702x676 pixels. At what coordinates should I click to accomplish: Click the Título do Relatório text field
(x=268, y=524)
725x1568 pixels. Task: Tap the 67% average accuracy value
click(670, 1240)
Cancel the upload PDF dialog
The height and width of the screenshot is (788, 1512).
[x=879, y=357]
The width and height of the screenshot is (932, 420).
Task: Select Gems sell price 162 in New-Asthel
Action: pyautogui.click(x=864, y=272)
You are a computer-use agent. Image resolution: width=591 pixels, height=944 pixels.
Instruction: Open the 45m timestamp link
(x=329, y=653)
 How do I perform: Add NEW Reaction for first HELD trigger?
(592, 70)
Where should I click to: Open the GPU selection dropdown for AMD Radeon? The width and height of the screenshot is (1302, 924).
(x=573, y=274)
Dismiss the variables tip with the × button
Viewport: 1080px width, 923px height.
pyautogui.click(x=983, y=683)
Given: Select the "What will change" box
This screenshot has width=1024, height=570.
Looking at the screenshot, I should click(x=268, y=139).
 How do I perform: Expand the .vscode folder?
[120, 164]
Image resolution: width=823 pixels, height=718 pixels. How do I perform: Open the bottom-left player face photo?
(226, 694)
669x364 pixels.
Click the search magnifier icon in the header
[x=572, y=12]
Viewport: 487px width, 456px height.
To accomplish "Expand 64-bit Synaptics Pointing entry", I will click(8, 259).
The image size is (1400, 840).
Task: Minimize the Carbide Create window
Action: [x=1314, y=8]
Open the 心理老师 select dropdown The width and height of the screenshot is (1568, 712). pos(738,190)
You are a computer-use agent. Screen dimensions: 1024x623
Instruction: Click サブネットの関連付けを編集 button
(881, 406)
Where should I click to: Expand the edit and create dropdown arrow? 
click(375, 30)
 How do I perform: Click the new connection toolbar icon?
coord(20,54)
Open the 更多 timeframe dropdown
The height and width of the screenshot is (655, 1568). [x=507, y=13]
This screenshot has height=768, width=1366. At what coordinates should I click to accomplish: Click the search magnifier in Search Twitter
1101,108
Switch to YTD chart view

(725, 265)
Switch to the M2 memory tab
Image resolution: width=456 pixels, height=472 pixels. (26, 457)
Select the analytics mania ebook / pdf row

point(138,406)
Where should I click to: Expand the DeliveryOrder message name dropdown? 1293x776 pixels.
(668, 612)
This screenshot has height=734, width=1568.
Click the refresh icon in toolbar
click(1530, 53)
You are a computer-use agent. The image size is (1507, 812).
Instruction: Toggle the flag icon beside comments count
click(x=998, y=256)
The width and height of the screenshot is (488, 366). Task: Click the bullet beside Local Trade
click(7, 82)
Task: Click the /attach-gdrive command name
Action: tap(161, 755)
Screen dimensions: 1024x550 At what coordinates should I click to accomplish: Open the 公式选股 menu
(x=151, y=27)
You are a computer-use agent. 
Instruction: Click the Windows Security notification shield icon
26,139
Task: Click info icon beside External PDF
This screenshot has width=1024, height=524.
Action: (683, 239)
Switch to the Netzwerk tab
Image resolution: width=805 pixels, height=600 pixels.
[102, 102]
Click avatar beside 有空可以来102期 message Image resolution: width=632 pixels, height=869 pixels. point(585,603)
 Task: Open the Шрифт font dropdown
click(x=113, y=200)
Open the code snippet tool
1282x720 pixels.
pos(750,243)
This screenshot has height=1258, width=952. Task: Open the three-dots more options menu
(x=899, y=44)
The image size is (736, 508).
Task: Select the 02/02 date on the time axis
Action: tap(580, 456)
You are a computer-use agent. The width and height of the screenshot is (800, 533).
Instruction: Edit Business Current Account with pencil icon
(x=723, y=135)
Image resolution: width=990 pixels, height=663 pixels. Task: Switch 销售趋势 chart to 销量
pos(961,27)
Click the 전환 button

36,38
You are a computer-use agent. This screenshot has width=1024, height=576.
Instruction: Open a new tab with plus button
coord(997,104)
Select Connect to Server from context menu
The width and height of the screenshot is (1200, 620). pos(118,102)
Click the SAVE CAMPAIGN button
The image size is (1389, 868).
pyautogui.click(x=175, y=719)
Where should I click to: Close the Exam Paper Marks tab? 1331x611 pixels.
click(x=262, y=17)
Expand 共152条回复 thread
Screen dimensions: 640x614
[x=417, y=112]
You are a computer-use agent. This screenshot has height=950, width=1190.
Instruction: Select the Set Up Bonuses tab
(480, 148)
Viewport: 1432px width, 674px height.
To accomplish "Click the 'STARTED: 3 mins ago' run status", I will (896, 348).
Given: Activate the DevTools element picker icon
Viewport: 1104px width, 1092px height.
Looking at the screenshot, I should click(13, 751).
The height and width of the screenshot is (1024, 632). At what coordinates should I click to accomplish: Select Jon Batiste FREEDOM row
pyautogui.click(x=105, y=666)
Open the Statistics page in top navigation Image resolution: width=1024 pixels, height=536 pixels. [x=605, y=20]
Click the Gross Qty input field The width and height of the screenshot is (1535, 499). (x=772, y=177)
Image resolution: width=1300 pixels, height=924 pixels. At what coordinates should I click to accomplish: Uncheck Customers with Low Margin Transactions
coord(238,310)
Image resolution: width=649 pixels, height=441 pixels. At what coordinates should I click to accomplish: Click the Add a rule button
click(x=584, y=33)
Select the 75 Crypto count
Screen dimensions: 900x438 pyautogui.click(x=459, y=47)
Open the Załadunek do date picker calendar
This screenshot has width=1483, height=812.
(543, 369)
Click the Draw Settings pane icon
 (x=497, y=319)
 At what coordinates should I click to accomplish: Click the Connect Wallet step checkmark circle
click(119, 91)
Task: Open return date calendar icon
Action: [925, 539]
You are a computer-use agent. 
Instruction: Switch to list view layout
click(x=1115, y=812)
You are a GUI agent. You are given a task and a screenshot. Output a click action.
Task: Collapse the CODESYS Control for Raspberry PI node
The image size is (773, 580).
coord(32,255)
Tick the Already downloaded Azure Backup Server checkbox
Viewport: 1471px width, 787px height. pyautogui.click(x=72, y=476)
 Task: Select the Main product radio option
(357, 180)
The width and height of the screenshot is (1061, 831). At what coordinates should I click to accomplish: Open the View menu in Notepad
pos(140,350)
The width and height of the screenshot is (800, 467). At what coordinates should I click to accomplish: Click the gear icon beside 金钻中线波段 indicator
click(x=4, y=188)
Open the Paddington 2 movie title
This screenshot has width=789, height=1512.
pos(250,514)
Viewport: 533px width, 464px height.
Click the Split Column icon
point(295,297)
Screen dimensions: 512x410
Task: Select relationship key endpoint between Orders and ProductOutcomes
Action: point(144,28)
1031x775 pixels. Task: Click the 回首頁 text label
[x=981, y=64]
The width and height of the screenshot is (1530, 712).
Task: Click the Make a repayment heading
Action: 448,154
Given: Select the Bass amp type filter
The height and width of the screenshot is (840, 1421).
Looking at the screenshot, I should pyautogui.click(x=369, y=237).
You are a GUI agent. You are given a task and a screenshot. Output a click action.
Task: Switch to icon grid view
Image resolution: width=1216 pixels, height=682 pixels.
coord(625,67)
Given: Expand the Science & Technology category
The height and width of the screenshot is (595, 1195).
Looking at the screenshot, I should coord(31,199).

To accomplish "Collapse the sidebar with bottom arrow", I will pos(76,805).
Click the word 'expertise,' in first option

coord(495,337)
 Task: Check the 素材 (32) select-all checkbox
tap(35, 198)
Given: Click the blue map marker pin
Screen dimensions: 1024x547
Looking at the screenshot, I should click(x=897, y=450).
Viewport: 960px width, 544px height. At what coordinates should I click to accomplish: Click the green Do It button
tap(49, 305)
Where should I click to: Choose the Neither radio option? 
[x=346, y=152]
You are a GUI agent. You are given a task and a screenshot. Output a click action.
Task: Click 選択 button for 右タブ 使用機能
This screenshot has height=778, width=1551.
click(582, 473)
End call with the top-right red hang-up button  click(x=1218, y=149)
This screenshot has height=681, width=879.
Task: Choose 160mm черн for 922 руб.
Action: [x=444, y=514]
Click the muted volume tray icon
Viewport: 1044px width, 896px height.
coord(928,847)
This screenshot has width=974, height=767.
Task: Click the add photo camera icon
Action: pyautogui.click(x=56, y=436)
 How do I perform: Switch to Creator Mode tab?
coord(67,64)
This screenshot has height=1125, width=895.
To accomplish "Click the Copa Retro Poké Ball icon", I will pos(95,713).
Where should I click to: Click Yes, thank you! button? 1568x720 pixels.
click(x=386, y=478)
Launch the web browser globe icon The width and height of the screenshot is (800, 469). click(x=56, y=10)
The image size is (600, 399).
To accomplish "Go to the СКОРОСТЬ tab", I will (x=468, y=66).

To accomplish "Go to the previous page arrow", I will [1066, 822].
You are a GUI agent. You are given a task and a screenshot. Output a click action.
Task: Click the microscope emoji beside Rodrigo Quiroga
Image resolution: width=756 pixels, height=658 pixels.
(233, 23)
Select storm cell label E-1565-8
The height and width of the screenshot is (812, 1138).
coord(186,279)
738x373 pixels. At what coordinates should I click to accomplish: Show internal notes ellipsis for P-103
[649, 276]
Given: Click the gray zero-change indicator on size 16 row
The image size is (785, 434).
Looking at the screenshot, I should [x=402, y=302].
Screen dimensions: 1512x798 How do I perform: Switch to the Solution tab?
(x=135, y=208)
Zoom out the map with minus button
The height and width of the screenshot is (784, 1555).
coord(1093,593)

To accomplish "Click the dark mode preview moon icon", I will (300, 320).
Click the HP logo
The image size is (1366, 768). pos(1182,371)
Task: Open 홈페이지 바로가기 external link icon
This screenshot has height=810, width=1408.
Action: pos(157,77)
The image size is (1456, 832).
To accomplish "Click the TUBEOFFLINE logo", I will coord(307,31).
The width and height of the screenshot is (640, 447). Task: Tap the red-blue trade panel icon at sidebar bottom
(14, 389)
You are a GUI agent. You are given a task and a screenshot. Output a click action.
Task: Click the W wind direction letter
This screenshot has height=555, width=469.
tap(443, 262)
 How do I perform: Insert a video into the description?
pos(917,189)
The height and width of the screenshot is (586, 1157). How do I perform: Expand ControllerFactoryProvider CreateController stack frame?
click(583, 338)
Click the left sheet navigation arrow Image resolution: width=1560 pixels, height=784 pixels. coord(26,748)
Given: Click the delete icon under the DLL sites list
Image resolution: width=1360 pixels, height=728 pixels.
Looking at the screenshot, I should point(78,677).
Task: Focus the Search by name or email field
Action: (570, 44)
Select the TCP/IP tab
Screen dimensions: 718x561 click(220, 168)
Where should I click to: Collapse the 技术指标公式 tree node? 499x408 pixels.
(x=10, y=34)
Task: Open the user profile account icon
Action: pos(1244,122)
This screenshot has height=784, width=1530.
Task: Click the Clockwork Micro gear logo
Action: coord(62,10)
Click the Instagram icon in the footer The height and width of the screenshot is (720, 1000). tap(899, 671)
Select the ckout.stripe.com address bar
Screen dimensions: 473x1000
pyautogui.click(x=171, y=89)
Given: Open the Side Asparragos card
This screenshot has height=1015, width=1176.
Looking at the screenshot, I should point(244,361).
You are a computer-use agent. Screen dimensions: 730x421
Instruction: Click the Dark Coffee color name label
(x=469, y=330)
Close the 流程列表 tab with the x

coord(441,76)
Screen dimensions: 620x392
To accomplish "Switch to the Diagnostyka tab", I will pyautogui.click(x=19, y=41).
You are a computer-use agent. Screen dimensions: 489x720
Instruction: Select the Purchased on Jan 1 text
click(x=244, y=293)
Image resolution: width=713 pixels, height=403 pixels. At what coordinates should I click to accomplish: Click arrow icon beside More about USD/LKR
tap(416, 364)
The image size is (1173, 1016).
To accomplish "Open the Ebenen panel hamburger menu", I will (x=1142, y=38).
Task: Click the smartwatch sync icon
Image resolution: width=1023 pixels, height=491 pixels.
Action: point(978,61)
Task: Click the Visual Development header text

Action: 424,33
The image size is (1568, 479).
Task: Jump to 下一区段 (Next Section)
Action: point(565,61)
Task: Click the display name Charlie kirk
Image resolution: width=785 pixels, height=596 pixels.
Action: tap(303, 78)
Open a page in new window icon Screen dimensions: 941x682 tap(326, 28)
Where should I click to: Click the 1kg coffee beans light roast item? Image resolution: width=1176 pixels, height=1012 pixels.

++++++

• [Direction]
Retype the records from the start through the line containing "Action: pyautogui.click(x=864, y=272)", including that line.

• [The completed task]
702x676 pixels. At what coordinates should I click to accomplish: Click the Título do Relatório text field
(x=268, y=524)
725x1568 pixels. Task: Tap the 67% average accuracy value
click(670, 1240)
Cancel the upload PDF dialog
The height and width of the screenshot is (788, 1512).
[x=879, y=357]
The width and height of the screenshot is (932, 420).
Task: Select Gems sell price 162 in New-Asthel
Action: pyautogui.click(x=864, y=272)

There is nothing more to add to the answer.